*** SUPPLIED ENTRIES ***

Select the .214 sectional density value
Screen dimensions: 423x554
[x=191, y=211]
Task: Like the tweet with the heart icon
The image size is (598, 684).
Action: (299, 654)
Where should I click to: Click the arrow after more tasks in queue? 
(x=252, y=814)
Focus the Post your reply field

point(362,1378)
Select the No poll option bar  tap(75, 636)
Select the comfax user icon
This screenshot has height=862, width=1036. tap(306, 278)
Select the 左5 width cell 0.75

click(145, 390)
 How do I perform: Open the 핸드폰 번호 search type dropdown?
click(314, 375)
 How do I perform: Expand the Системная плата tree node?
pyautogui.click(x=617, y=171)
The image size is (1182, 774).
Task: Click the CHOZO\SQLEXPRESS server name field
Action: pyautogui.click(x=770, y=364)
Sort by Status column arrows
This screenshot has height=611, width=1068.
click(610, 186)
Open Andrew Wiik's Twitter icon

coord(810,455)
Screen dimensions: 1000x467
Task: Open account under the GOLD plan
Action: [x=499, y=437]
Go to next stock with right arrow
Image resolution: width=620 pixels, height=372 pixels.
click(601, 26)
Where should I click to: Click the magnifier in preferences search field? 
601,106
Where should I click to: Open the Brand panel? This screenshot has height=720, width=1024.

***

## WHAT IS BEING ASKED:
What is wanted is the full set of entries above, reproduced exactly.

## ANSWER BOX:
Select the .214 sectional density value
Screen dimensions: 423x554
[x=191, y=211]
Task: Like the tweet with the heart icon
The image size is (598, 684).
Action: (299, 654)
Where should I click to: Click the arrow after more tasks in queue? 
(x=252, y=814)
Focus the Post your reply field

point(362,1378)
Select the No poll option bar  tap(75, 636)
Select the comfax user icon
This screenshot has height=862, width=1036. tap(306, 278)
Select the 左5 width cell 0.75

click(145, 390)
 How do I perform: Open the 핸드폰 번호 search type dropdown?
click(314, 375)
 How do I perform: Expand the Системная плата tree node?
pyautogui.click(x=617, y=171)
The image size is (1182, 774).
Task: Click the CHOZO\SQLEXPRESS server name field
Action: pyautogui.click(x=770, y=364)
Sort by Status column arrows
This screenshot has height=611, width=1068.
click(610, 186)
Open Andrew Wiik's Twitter icon

coord(810,455)
Screen dimensions: 1000x467
Task: Open account under the GOLD plan
Action: [x=499, y=437]
Go to next stock with right arrow
Image resolution: width=620 pixels, height=372 pixels.
click(601, 26)
Where should I click to: Click the magnifier in preferences search field? 
601,106
Where should I click to: Open the Brand panel? This screenshot has height=720, width=1024.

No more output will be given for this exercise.